About this exercise: Only lines, not pictures: please repeat exactly the lines from the one with "Go back with the arrow icon" through the end of the listing.
= = = =
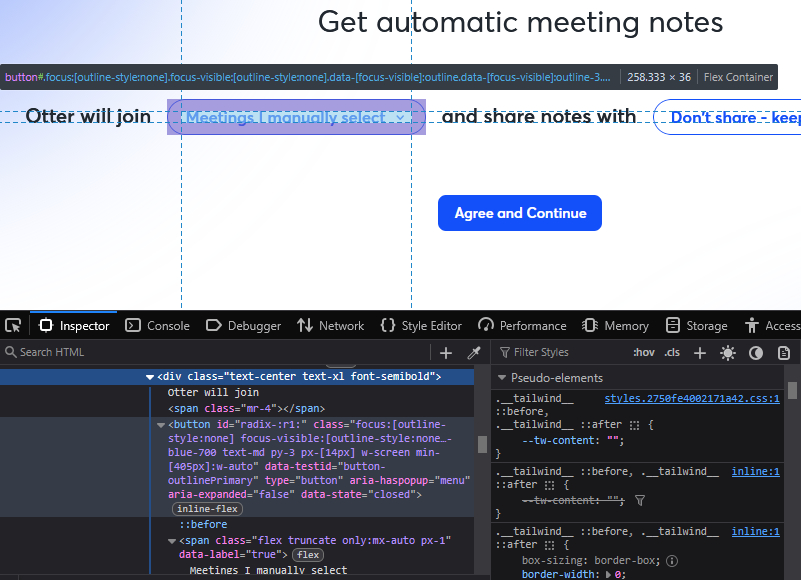Collapse the text-center div node

[x=150, y=377]
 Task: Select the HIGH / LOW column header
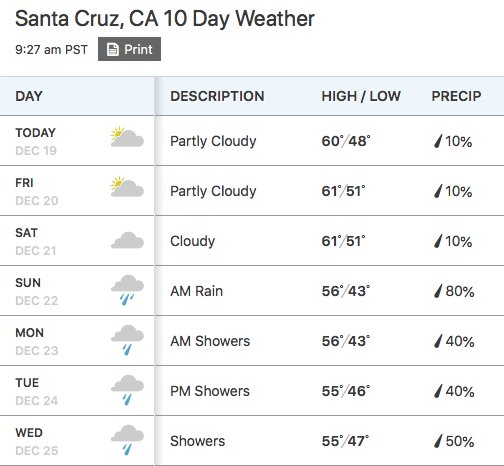[x=361, y=96]
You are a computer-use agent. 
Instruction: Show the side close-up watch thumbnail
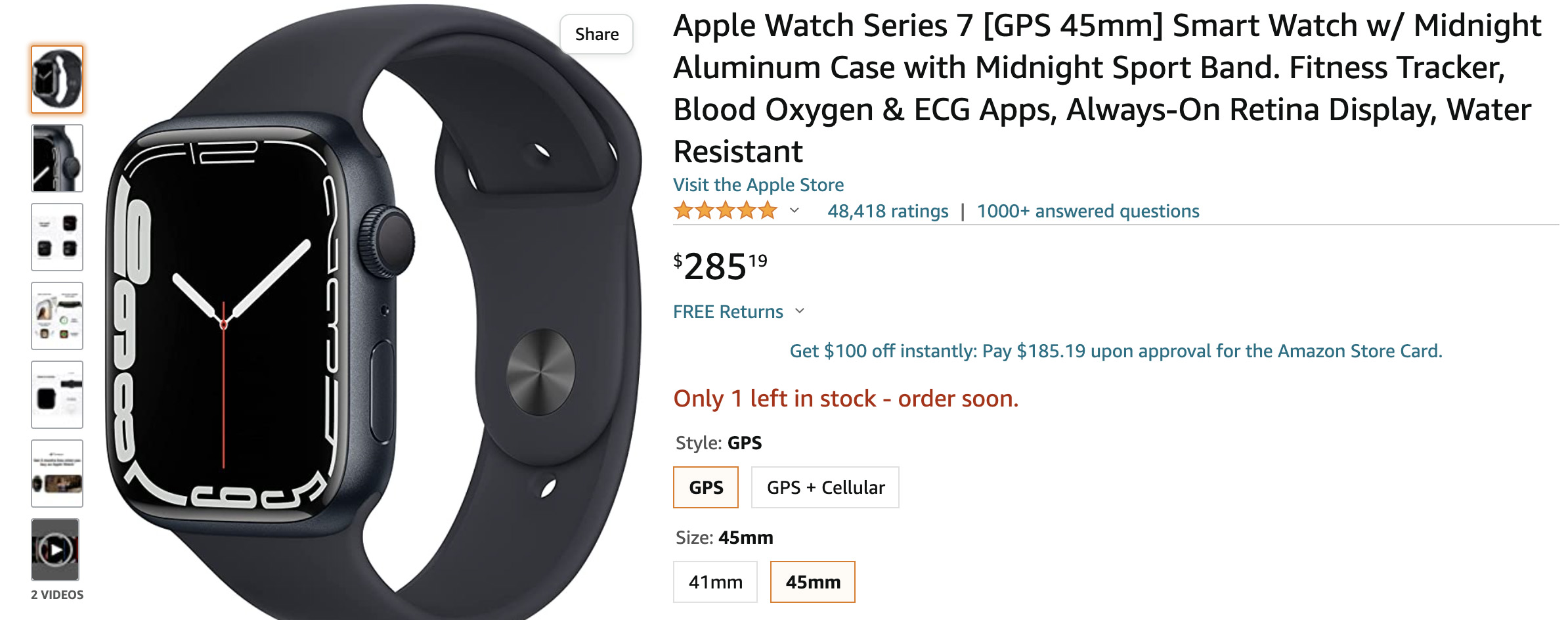(57, 158)
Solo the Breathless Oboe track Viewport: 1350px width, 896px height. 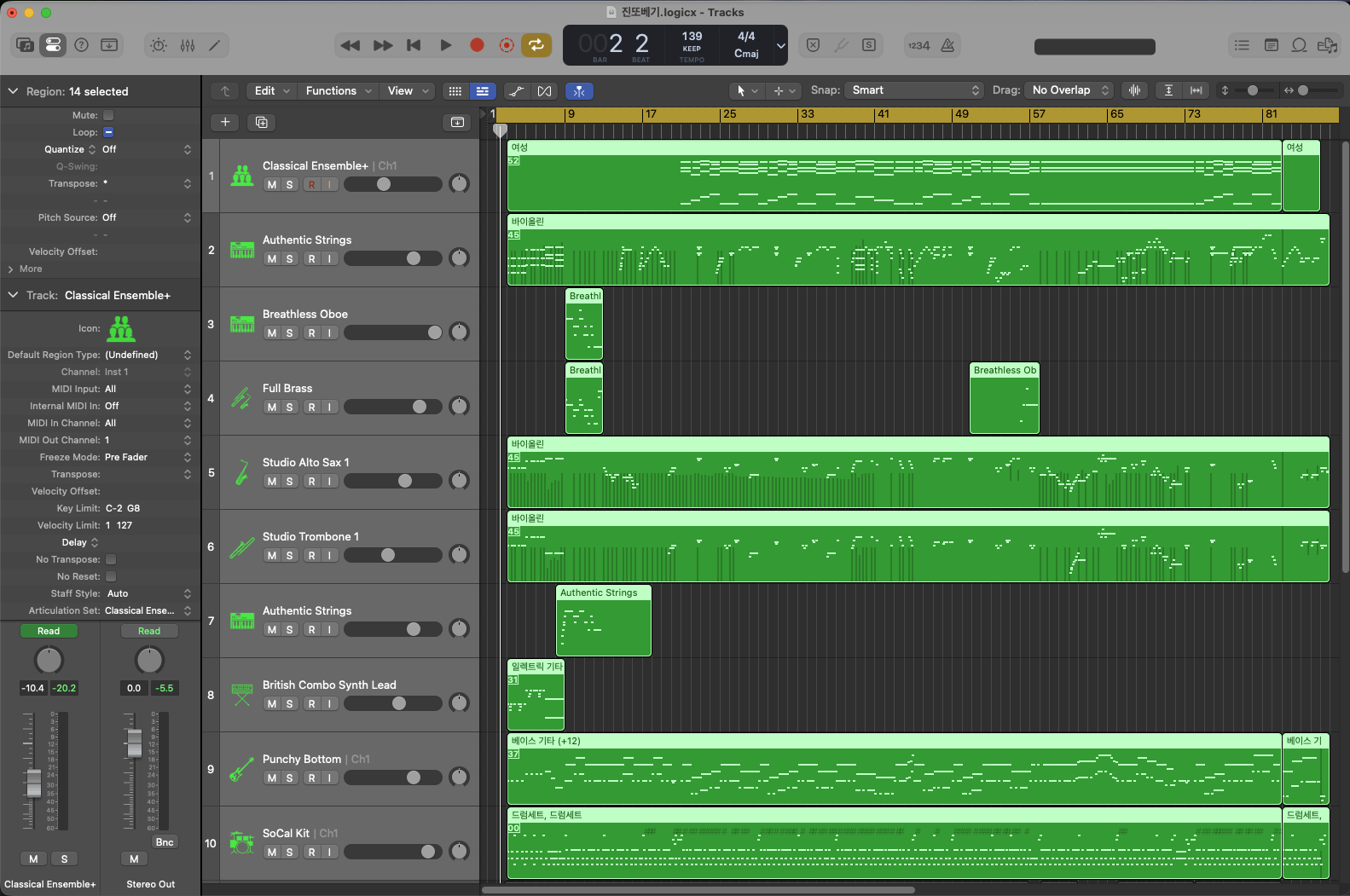290,333
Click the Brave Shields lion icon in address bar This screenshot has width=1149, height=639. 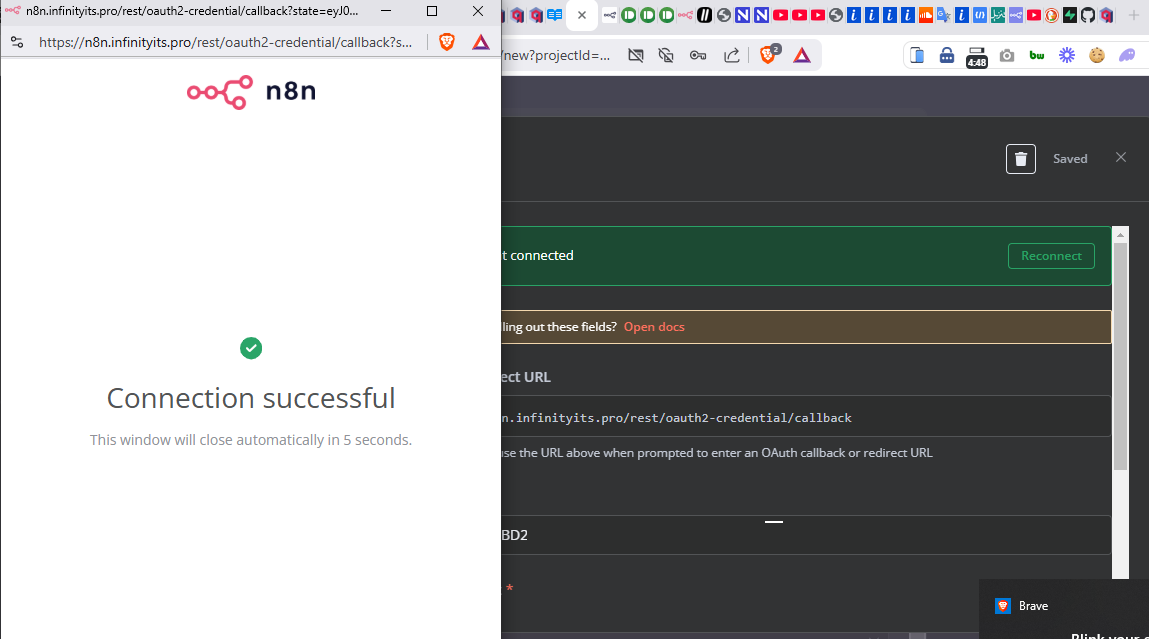pos(446,44)
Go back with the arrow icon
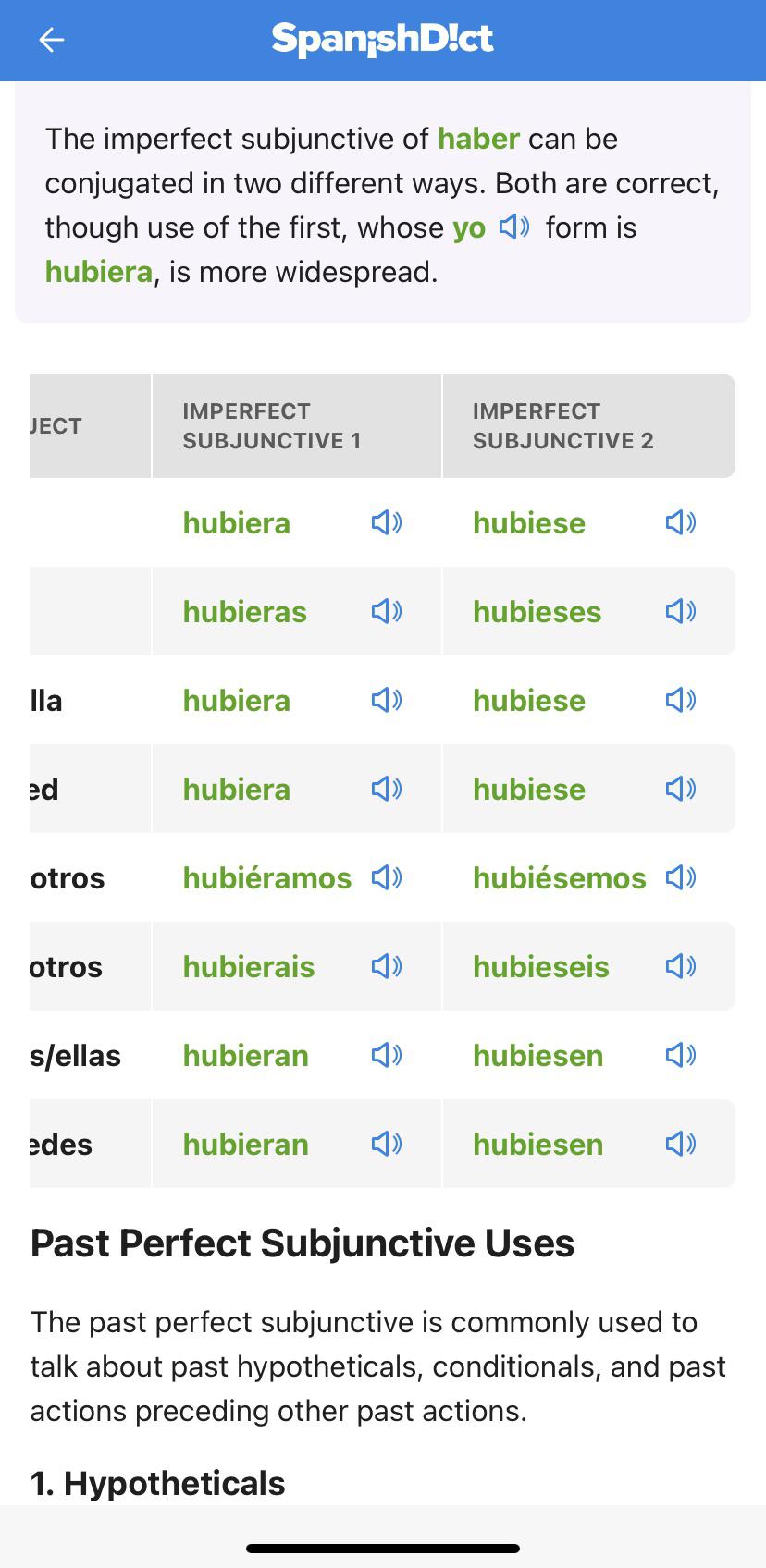The height and width of the screenshot is (1568, 766). coord(52,39)
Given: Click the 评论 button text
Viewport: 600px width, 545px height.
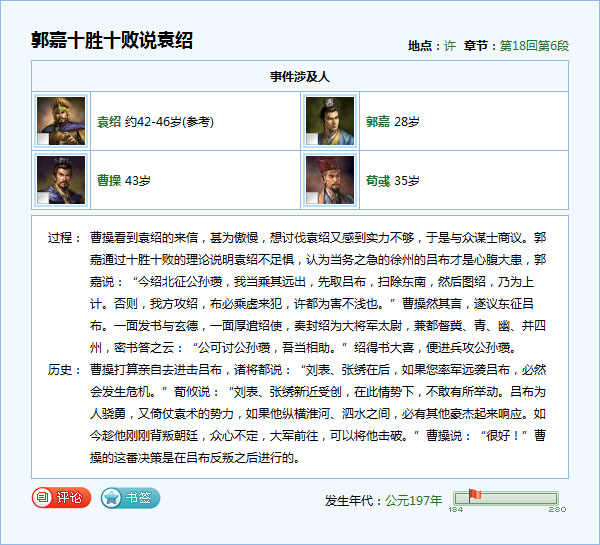Looking at the screenshot, I should point(70,497).

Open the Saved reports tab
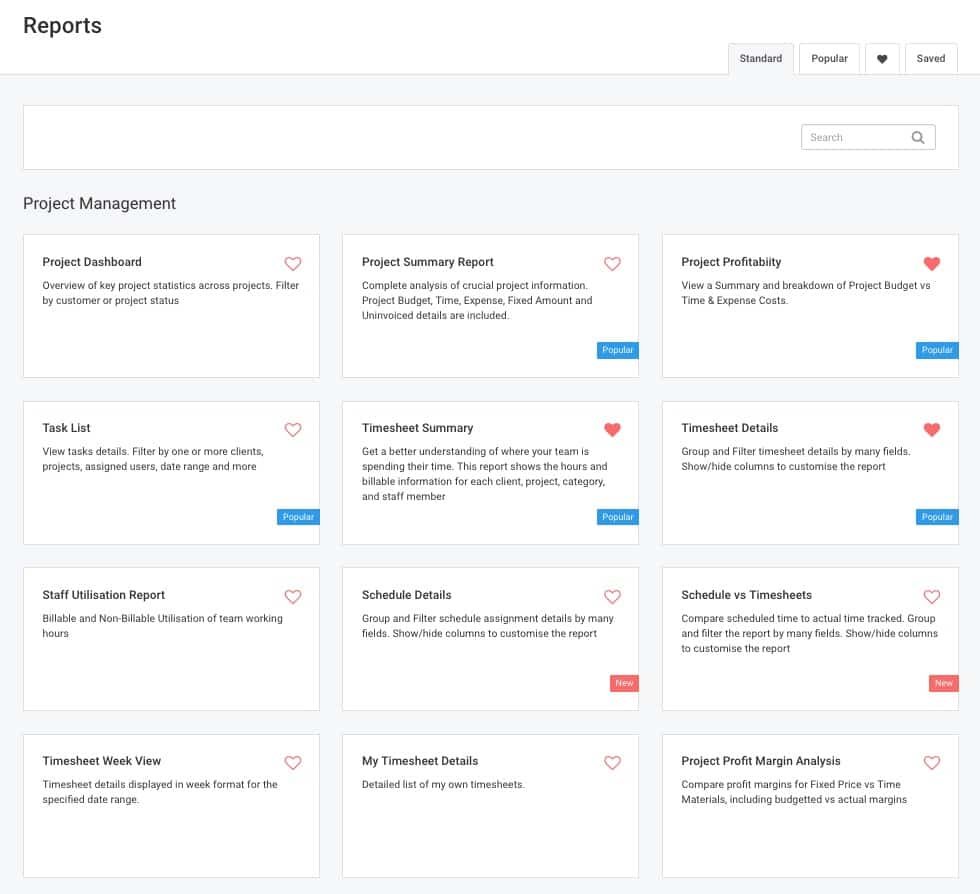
= = = =
Response for this exercise:
Go back with the arrow icon
The height and width of the screenshot is (1568, 766). coord(52,39)
Given: Click the 评论 button text
Viewport: 600px width, 545px height.
Looking at the screenshot, I should point(70,497).

Open the Saved reports tab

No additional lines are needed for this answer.